> _Passage_:
□ □ □ □

I think your DH needs to get ahold of BM and come up with an alternative until you are well. This is ridiculous for you and I'm sure it's frustrating for SD as well. I know if my 6 year old skids were cooped up all day every day and I couldn't move they would go crazy! The house would be destroyed and they would just be running circles around me! Is BM reasonable? maybe she could take SD now for a couple months until you recover.

Kay2's picture

BM doesn't want to send SD to school. So this time of year she isn't an option. Our situation with BM deserves it's own blog..lol. School was HELL for my SD when she started, she came to us a few weeks before school started after being with BM for over a year. (minus a bit of visitation for my SO) Poor kid was NOT at all ready to start school. It is best for SD to stay with us till the summer.

I have always been one to believe that actions speak louder than words. Even though I get upset and overwhelmed by the fact that my situation demands so much from me physically. I still take care of buisness. EVERYDAY, no matter how I feel. I am just so upset that my SO made me feel like he isn't a soft place to fall in terms of getting overwhelmed and melting down. As I said, I feel like I am bending over backwards to do what is right by everyone in this situation BUT ME. I still want to do it. It is just HARD! Do I complain? Oh yeah. I just don't want to feel like, me getting upset and needing to vent TO him about being overwhelmed, should overshadow the fact that I still do everything that he needs me to do.

stepmasochist's picture

Your situation is overwhelming and I feel for you. Your blog made me worry and wonder if it might help to discuss possible depression with your physician. I know if I were in your position, I'd be terribly depressed. Just reading about your pain brought tears to my eyes.

□ □ □ □

> _Entries shown_:
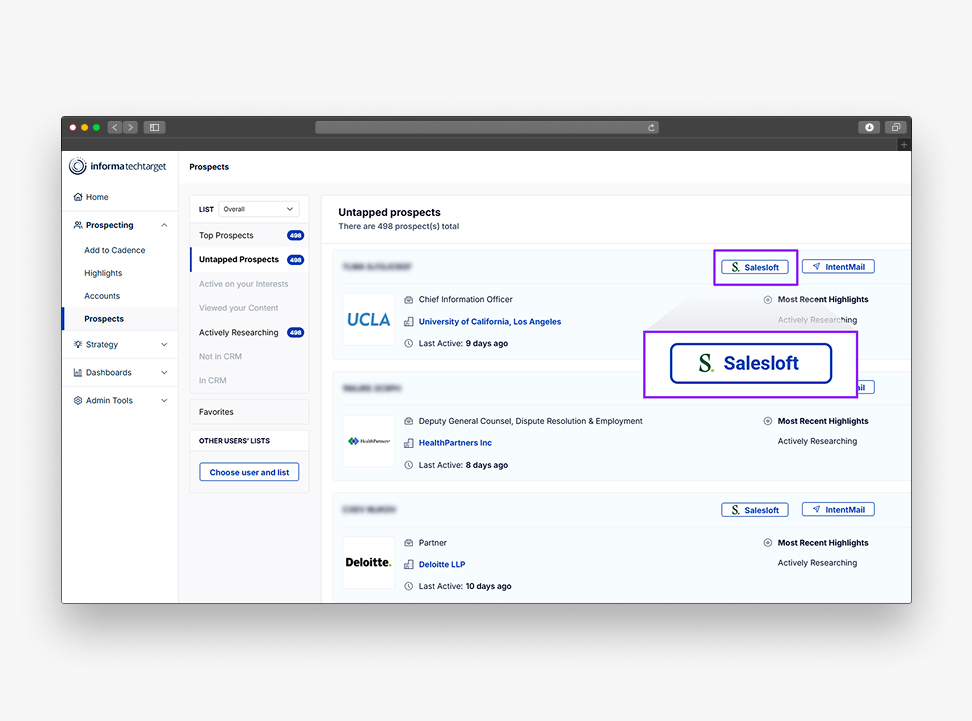Reload the page in address bar
972x721 pixels.
point(652,127)
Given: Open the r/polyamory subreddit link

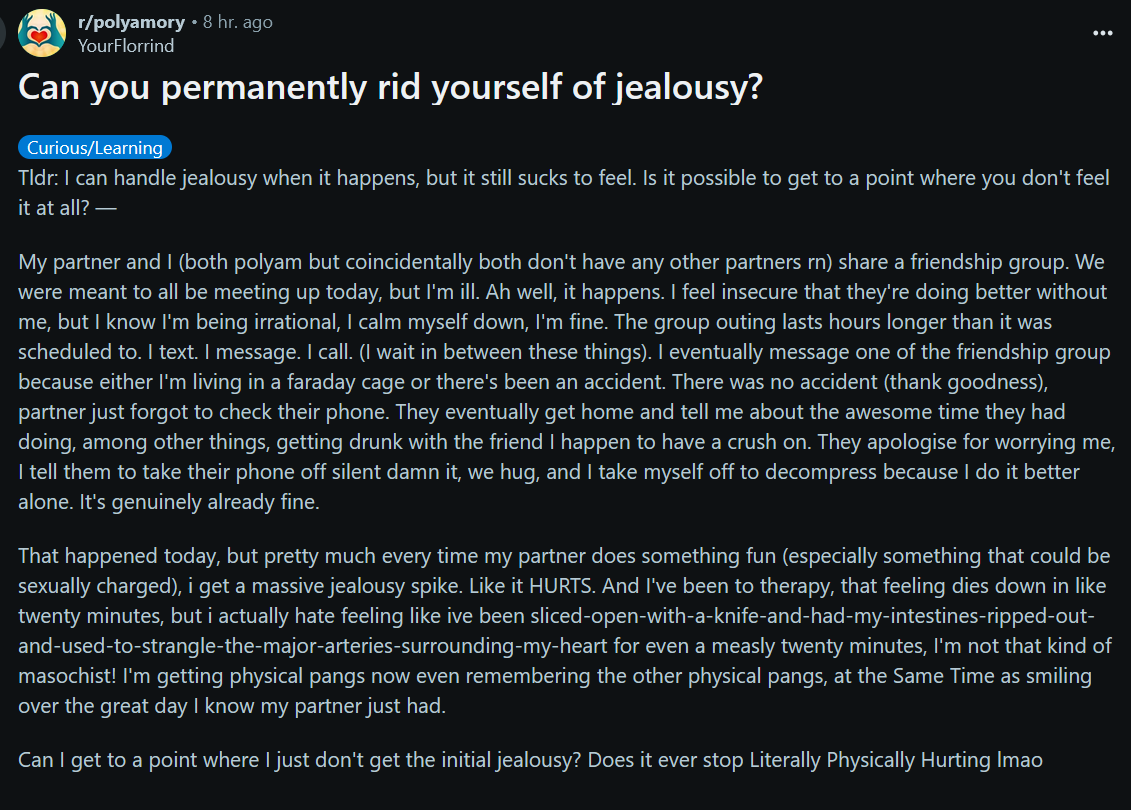Looking at the screenshot, I should (x=131, y=22).
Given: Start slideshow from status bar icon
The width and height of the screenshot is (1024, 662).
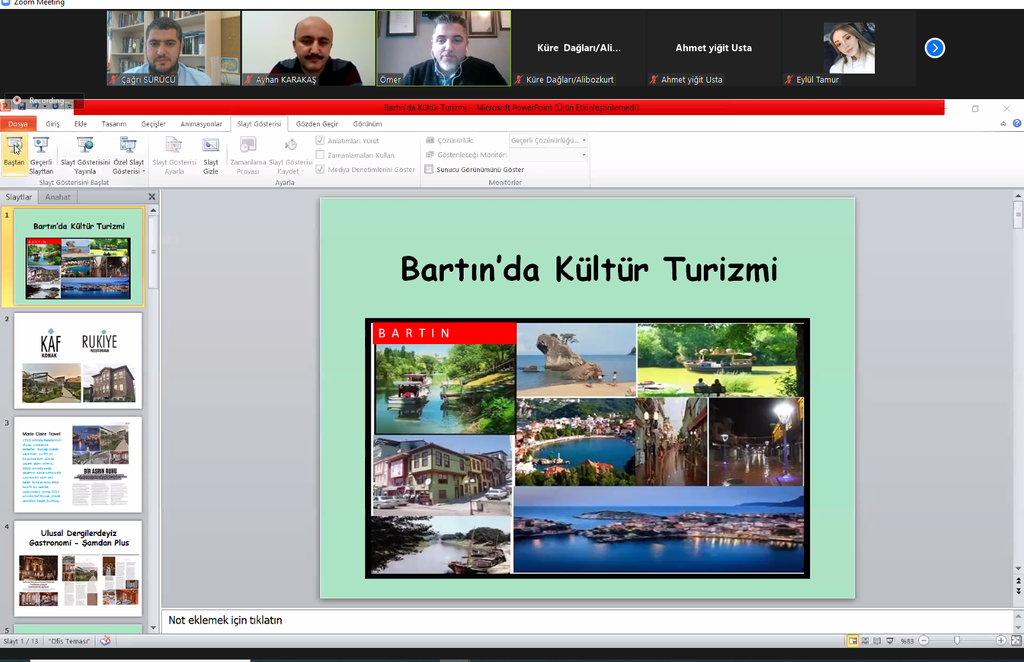Looking at the screenshot, I should [892, 640].
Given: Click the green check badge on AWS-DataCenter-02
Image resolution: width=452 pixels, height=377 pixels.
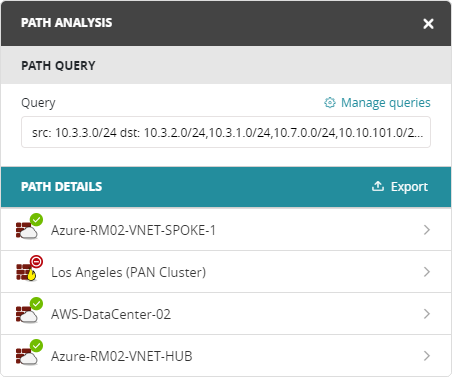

□ □ □ □

> _Problem 1_: In the thread, why isn't sending SD to BM an option right now?
> _Problem 2_: Reproduce the thread from "Kay2's picture" up to and including "till the summer.".
The listing plays no part in this work.

> _Exercise output 1_: BM doesn't want to send SD to school, so she isn't an option at this time of year. SD is better off staying with the reply's writer and SO until the summer.

> _Exercise output 2_:
Kay2's picture

BM doesn't want to send SD to school. So this time of year she isn't an option. Our situation with BM deserves it's own blog..lol. School was HELL for my SD when she started, she came to us a few weeks before school started after being with BM for over a year. (minus a bit of visitation for my SO) Poor kid was NOT at all ready to start school. It is best for SD to stay with us till the summer.